I could not agree more but I don't think the new ownership has any control it. Otherwise it wouldn't have all the free advertising going on. It was originally started up before BCA was sold to petguide. 
If you have concerns I would recommend contacting whoever started the page and voice your concerns with them because I think it's safe to say there is nothing the administration here or us mods can do about it.


----------



## Vancitycam (Oct 23, 2012)

Another reason not to facebook....I couldn't see anything because although I have a facebook it's just my name not my life, no friends just a stack of unanswered request, no groups no anything. I can get my bca right here and social interaction in person with live friends. No interest to post my dinner or selfies/ family/ friends gathered and being on facebook lol.


----------



## effox (Apr 21, 2010)

Shawn and C are still the admins. I'll PM Yungster. I personally won't be volunteering to look after a facebook page myself. Any less time I have to spend on BCA as it already is won't be beneficial as a moderator.

May be an idea to just disassociate\unlink it from BCA if it's not going to be scrutinized or have any control over. Keep it up as something else perhaps so the group doesn't lose it. I don't know. I'll leave that in Yung's capable hands.


----------



## April (Apr 21, 2010)

Well Shawn is still around. Another admin could
Be
Added .theres someone else also. C-man or someone . 


Sent by tapatalk in north Burnaby


----------



## SeaHorse_Fanatic (Apr 22, 2010)

C-man could be Clarence, the original owner/creator of BCA.

I've never been on the BCA FB page. Never will. Not a huge fan of FB. Never was. Never will be.

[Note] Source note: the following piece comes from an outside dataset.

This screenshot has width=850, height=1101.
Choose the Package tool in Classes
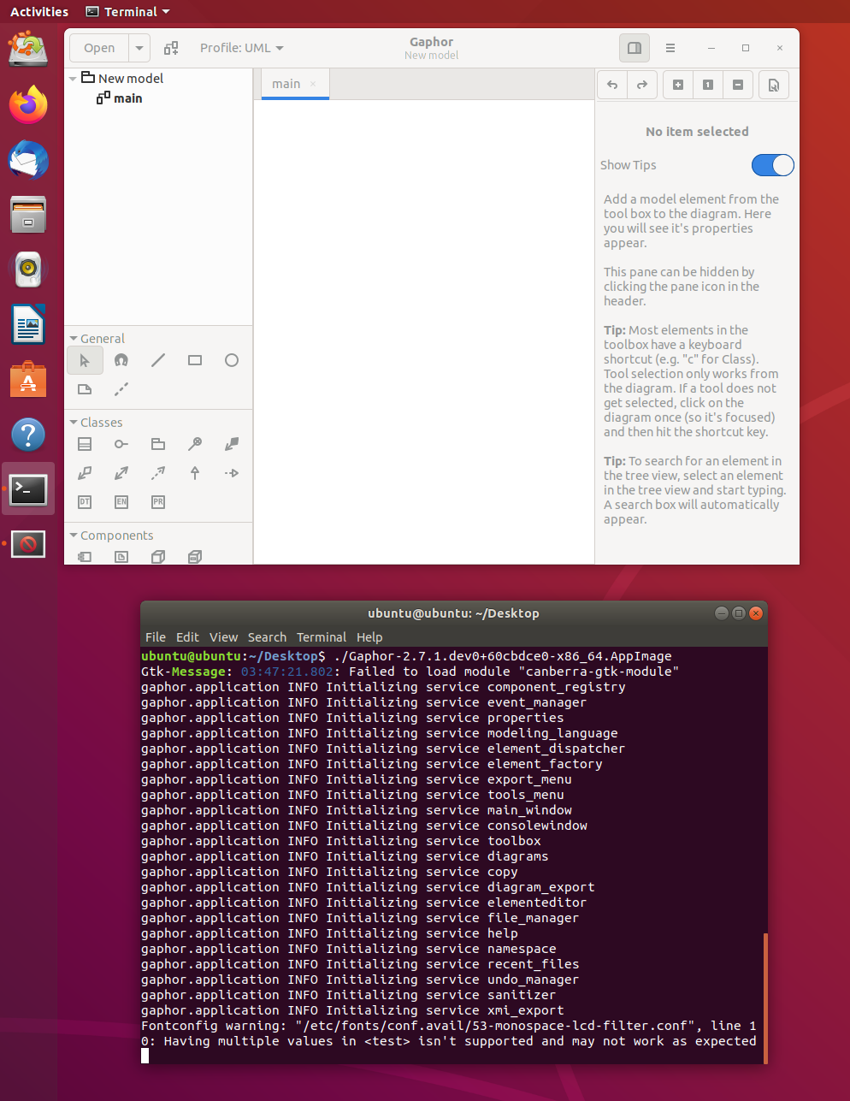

Pretty much all the people I want to stay in touch with, I already see or call or email or pm. Good enough for me. Don't need to post my minute-to-minute life story online. That's just makes no sense to me.

Anthony


----------



## effox (Apr 21, 2010)

I've pm'ed Yung already, Yes, it's our boys Shawn and Clarence. I know they were busy with life like most of us have been so apologies if the group hasn't been maintained as much as it should?

A member of facebook, just not the group.


----------



## Bunny (Oct 13, 2013)

Thanks guys, there was just an issue that needed "cleaning", it was dealt with yesterday


----------